Don José, mirando hacia los costados torvamente, iba a regresar sobre sus pasos; pero de pronto se detuvo, y me miró. Me tomó firmemente por un hombro y sus facciones cobraron la blandura que reconocí en seguida. Sin decir nada, comprendí que él estaba satisfecho de habernos encontrado nuevamente. Yo le respondí con un gesto leve de asentimiento y con la mirada más dulce del mundo. Se volvió y rápidamente le vi desaparecer en la oscuridad.
Volví al convento y me encerré en mi austera celda, lleno de excitación y pensamientos tan encontrados como vertiginosos. A duras penas pude conciliar el sueño, que vino, después de todo, entre fantasías y visiones relacionadas todas con mi oscuro bandido. Finalmente lo había encontrado. Finalmente el destino nos unía otra vez.
Al día siguiente, presa de una ansiosa exaltación, crucé el puente del río en dirección a la casa en que Carmen me había conducido para echarme la suerte. Aún con la luz del día que caía, el caserío infame parecía otro, animado con mujeres y niños, y vendedores ambulantes que pregonaban a viva voz sus frutas y hortalizas.
Cuando por fin llegué, llamé a la puerta y me abrió el mismo niño que había visto la noche anterior. Me hizo pasar a una habitación pequeña, con una ventana abierta por la que entraba la luz del tramonto. Esperé allí unos minutos.
-¡Amigo mío! – escuché.
-¡Don José! – exclamé sonriendo de oreja a oreja.
Él cerró la puerta tras de sí después de ojear rápidamente en varias direcciones y la atrancó con un madero atravesado de lado a lado.

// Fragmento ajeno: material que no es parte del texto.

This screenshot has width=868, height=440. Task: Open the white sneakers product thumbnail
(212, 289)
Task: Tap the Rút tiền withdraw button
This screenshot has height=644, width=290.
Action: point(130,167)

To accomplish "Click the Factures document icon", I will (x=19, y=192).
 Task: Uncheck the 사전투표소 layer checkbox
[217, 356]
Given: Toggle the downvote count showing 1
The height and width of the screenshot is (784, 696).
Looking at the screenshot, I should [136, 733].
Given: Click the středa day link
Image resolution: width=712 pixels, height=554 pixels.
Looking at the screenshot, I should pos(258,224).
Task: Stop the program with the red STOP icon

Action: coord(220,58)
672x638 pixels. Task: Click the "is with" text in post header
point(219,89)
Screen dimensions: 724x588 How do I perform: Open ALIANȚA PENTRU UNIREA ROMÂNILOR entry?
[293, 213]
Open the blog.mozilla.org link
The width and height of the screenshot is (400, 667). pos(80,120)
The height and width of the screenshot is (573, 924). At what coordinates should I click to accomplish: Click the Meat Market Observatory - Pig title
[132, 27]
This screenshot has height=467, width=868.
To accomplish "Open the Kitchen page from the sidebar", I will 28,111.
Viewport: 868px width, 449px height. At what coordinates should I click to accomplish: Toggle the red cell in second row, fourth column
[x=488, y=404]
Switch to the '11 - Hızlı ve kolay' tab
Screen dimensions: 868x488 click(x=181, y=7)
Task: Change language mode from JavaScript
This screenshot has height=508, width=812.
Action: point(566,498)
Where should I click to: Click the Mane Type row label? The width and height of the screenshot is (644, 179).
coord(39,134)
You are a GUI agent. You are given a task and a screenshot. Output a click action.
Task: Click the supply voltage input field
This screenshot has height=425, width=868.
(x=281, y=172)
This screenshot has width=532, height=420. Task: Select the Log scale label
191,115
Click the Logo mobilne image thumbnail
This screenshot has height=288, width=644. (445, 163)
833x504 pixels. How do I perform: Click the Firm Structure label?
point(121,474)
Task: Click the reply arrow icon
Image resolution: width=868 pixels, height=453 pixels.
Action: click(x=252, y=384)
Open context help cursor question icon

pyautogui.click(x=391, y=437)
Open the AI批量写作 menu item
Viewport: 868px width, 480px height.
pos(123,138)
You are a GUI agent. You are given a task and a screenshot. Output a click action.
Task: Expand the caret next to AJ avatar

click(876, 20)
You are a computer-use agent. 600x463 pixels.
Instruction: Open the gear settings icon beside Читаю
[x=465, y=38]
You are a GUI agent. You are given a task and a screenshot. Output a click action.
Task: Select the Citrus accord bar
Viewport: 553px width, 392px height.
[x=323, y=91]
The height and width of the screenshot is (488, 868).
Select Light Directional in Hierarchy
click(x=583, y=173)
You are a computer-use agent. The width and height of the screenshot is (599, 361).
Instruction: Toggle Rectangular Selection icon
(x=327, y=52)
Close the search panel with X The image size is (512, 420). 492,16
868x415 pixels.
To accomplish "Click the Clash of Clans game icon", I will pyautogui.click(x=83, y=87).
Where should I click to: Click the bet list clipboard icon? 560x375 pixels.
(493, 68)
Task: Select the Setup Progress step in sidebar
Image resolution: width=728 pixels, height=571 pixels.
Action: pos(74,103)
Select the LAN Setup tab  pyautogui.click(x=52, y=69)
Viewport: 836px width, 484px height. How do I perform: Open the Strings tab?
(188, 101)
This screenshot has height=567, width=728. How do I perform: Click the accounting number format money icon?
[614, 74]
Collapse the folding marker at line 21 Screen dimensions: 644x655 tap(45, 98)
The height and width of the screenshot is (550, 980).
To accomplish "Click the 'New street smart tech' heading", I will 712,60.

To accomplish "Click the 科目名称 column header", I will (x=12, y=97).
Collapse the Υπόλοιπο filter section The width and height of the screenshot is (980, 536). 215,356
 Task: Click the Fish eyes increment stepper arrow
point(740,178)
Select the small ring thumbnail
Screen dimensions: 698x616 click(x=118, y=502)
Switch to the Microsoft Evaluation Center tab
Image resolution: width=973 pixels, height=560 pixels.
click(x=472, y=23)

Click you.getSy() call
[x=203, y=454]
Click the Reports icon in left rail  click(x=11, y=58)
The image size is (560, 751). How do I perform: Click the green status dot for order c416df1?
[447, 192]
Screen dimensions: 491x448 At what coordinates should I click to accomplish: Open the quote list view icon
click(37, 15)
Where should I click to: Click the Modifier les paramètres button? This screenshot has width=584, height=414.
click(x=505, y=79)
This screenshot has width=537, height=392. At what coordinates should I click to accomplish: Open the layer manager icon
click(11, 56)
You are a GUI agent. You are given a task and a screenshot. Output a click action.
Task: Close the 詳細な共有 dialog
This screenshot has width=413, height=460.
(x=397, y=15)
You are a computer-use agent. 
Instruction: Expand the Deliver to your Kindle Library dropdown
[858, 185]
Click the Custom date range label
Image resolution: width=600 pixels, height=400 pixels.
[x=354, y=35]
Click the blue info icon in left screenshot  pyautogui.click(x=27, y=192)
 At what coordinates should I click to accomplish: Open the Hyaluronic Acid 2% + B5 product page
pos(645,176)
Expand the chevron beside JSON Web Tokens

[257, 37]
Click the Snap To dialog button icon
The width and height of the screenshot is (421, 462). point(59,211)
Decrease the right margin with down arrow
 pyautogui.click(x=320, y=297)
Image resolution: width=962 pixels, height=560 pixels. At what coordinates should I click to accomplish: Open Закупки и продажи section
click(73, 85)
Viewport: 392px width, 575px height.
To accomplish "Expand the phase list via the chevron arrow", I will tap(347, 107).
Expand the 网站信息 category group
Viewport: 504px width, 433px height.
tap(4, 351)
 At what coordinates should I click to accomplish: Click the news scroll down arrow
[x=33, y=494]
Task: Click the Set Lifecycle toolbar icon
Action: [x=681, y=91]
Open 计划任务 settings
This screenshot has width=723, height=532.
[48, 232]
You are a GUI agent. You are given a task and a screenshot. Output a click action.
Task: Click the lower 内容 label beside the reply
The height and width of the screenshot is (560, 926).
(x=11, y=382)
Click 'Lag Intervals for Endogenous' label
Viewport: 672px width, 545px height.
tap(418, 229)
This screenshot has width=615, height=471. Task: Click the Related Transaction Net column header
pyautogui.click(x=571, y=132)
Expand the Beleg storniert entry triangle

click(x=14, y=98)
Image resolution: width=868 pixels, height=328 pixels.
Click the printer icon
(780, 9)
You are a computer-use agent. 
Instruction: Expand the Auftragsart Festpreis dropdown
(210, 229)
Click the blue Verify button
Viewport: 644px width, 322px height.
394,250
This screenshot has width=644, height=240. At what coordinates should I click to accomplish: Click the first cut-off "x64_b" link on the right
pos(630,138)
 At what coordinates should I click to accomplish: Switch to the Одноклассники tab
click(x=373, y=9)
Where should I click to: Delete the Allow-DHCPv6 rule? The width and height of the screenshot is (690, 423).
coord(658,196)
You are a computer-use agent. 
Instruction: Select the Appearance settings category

-¿Está usted solo? – le pregunté.
-En estas casas nunca se está solo. Nuestra forma de vivir nos exige que siempre haya mucha gente vigilando y alerta. Pero no se preocupe, todos aquí saben que usted es amigo mío. Y en cuanto a Carmen, ella a estas horas, siempre se encuentra en el pueblo de andanza en andanza.
-Comprendo.
-Aquí está su reloj.
-Gracias, Don José – dije, tomándolo de sus manos. Al hacerlo, las retuve entre las mías. Entonces, el rostro de Don José, ése que siempre llevaba endurecido, aterrador y como oculto entre las solapas de su atuendo; se dulcificó junto a una mirada que me sonrió desde lo más profundo de su intrincado ser.
-Ya ve usted como he tenido razón. Le dije que nos volveríamos a encontrar – dijo en un tono muy suave.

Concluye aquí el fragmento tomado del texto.